> **LISTED ENTRIES**:

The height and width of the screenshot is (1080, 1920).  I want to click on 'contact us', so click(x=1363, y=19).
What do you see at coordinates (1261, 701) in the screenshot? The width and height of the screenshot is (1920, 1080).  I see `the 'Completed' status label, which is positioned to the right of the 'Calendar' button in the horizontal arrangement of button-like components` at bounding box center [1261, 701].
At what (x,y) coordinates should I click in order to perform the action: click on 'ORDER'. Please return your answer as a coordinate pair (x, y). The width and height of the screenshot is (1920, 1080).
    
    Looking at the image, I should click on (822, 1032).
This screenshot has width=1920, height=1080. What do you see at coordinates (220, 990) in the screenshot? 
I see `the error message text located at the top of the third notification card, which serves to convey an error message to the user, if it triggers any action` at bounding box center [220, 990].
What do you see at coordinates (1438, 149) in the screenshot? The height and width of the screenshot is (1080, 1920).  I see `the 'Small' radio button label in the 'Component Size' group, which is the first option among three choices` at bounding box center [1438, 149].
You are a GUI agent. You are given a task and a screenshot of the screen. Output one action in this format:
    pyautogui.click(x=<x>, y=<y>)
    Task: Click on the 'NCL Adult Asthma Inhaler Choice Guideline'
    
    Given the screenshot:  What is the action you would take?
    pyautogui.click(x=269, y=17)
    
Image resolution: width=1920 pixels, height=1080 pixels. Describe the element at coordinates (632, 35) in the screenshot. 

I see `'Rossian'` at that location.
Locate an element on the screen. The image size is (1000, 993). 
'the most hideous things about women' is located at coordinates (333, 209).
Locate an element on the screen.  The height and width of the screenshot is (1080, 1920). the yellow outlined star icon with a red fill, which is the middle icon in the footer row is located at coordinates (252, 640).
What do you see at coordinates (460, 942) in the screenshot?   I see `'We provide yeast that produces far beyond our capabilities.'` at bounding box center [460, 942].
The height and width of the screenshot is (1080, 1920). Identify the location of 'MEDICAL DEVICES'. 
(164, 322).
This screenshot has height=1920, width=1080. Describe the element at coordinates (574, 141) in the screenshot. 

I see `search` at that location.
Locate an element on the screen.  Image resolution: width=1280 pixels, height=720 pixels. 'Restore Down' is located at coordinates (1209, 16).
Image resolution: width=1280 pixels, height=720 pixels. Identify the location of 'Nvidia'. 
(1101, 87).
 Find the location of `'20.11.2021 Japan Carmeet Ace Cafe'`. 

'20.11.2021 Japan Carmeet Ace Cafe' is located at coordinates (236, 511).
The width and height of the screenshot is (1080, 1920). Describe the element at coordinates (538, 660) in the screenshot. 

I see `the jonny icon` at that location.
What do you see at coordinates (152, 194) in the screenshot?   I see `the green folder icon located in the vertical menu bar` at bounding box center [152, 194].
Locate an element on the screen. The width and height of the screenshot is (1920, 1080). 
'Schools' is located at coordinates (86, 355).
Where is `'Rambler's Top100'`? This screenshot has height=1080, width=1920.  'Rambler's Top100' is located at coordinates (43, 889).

> **EXERCISE DESCRIPTION**: Output the data above as a Markdown table with the columns "No." and "Line", one numbered row per line, leaving out blank lines.

> **ANSWER FOR THE TASK**:
| No. | Line |
|---|---|
| 1 | The height and width of the screenshot is (1080, 1920).  I want to click on 'contact us', so click(x=1363, y=19). |
| 2 | What do you see at coordinates (1261, 701) in the screenshot? The width and height of the screenshot is (1920, 1080).  I see `the 'Completed' status label, which is positioned to the right of the 'Calendar' button in the horizontal arrangement of button-like components` at bounding box center [1261, 701]. |
| 3 | At what (x,y) coordinates should I click in order to perform the action: click on 'ORDER'. Please return your answer as a coordinate pair (x, y). The width and height of the screenshot is (1920, 1080). |
| 4 |     Looking at the image, I should click on (822, 1032). |
| 5 | This screenshot has width=1920, height=1080. What do you see at coordinates (220, 990) in the screenshot?  |
| 6 | I see `the error message text located at the top of the third notification card, which serves to convey an error message to the user, if it triggers any action` at bounding box center [220, 990]. |
| 7 | What do you see at coordinates (1438, 149) in the screenshot? The height and width of the screenshot is (1080, 1920).  I see `the 'Small' radio button label in the 'Component Size' group, which is the first option among three choices` at bounding box center [1438, 149]. |
| 8 | You are a GUI agent. You are given a task and a screenshot of the screen. Output one action in this format: |
| 9 |     pyautogui.click(x=<x>, y=<y>) |
| 10 |     Task: Click on the 'NCL Adult Asthma Inhaler Choice Guideline' |
| 11 |     Given the screenshot:  What is the action you would take? |
| 12 |     pyautogui.click(x=269, y=17) |
| 13 | Image resolution: width=1920 pixels, height=1080 pixels. Describe the element at coordinates (632, 35) in the screenshot.  |
| 14 | I see `'Rossian'` at that location. |
| 15 | Locate an element on the screen. The image size is (1000, 993).  |
| 16 | 'the most hideous things about women' is located at coordinates (333, 209). |
| 17 | Locate an element on the screen.  The height and width of the screenshot is (1080, 1920). the yellow outlined star icon with a red fill, which is the middle icon in the footer row is located at coordinates (252, 640). |
| 18 | What do you see at coordinates (460, 942) in the screenshot?   I see `'We provide yeast that produces far beyond our capabilities.'` at bounding box center [460, 942]. |
| 19 | The height and width of the screenshot is (1080, 1920). Identify the location of 'MEDICAL DEVICES'.  |
| 20 | (164, 322). |
| 21 | This screenshot has height=1920, width=1080. Describe the element at coordinates (574, 141) in the screenshot.  |
| 22 | I see `search` at that location. |
| 23 | Locate an element on the screen.  Image resolution: width=1280 pixels, height=720 pixels. 'Restore Down' is located at coordinates (1209, 16). |
| 24 | Image resolution: width=1280 pixels, height=720 pixels. Identify the location of 'Nvidia'.  |
| 25 | (1101, 87). |
| 26 |  Find the location of `'20.11.2021 Japan Carmeet Ace Cafe'`.  |
| 27 | '20.11.2021 Japan Carmeet Ace Cafe' is located at coordinates (236, 511). |
| 28 | The width and height of the screenshot is (1080, 1920). Describe the element at coordinates (538, 660) in the screenshot.  |
| 29 | I see `the jonny icon` at that location. |
| 30 | What do you see at coordinates (152, 194) in the screenshot?   I see `the green folder icon located in the vertical menu bar` at bounding box center [152, 194]. |
| 31 | Locate an element on the screen. The width and height of the screenshot is (1920, 1080).  |
| 32 | 'Schools' is located at coordinates (86, 355). |
| 33 | Where is `'Rambler's Top100'`? This screenshot has height=1080, width=1920.  'Rambler's Top100' is located at coordinates (43, 889). |